# WORK TASK
Every entry that appears below is to be output exactly.

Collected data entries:

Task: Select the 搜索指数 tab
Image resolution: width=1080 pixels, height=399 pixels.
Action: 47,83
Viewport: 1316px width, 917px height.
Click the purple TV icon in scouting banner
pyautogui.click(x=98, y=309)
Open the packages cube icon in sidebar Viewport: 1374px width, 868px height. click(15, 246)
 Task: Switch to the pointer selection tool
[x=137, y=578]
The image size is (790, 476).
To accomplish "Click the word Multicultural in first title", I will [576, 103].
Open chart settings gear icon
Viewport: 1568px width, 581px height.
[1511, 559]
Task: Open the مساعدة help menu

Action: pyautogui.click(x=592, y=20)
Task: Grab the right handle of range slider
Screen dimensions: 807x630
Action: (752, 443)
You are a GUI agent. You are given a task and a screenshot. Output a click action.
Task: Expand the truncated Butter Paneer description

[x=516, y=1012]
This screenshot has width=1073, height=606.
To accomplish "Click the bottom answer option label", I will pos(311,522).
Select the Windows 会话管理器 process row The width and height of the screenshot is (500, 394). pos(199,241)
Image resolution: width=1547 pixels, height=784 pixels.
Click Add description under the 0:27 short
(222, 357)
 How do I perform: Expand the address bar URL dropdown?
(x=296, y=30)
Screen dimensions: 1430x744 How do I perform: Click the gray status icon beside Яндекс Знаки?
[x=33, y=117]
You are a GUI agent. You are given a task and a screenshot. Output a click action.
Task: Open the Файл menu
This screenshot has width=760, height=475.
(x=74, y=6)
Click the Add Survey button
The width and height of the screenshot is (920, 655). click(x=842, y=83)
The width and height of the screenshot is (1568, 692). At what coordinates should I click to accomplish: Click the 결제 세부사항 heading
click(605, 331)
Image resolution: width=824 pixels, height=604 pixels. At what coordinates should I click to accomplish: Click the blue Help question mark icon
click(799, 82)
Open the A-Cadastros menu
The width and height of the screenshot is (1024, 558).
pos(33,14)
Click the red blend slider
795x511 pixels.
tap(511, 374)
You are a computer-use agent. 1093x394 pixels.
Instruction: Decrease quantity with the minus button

# SOLUTION FOR THIS PROBLEM
Task: Select the 搜索指数 tab
Image resolution: width=1080 pixels, height=399 pixels.
Action: 47,83
Viewport: 1316px width, 917px height.
Click the purple TV icon in scouting banner
pyautogui.click(x=98, y=309)
Open the packages cube icon in sidebar Viewport: 1374px width, 868px height. click(15, 246)
 Task: Switch to the pointer selection tool
[x=137, y=578]
The image size is (790, 476).
To accomplish "Click the word Multicultural in first title", I will [576, 103].
Open chart settings gear icon
Viewport: 1568px width, 581px height.
[1511, 559]
Task: Open the مساعدة help menu

Action: pyautogui.click(x=592, y=20)
Task: Grab the right handle of range slider
Screen dimensions: 807x630
Action: (752, 443)
You are a GUI agent. You are given a task and a screenshot. Output a click action.
Task: Expand the truncated Butter Paneer description

[x=516, y=1012]
This screenshot has width=1073, height=606.
To accomplish "Click the bottom answer option label", I will pos(311,522).
Select the Windows 会话管理器 process row The width and height of the screenshot is (500, 394). pos(199,241)
Image resolution: width=1547 pixels, height=784 pixels.
Click Add description under the 0:27 short
(222, 357)
 How do I perform: Expand the address bar URL dropdown?
(x=296, y=30)
Screen dimensions: 1430x744 How do I perform: Click the gray status icon beside Яндекс Знаки?
[x=33, y=117]
You are a GUI agent. You are given a task and a screenshot. Output a click action.
Task: Open the Файл menu
This screenshot has width=760, height=475.
(x=74, y=6)
Click the Add Survey button
The width and height of the screenshot is (920, 655). click(x=842, y=83)
The width and height of the screenshot is (1568, 692). At what coordinates should I click to accomplish: Click the 결제 세부사항 heading
click(605, 331)
Image resolution: width=824 pixels, height=604 pixels. At what coordinates should I click to accomplish: Click the blue Help question mark icon
click(799, 82)
Open the A-Cadastros menu
The width and height of the screenshot is (1024, 558).
pos(33,14)
Click the red blend slider
795x511 pixels.
tap(511, 374)
You are a computer-use agent. 1093x394 pixels.
Instruction: Decrease quantity with the minus button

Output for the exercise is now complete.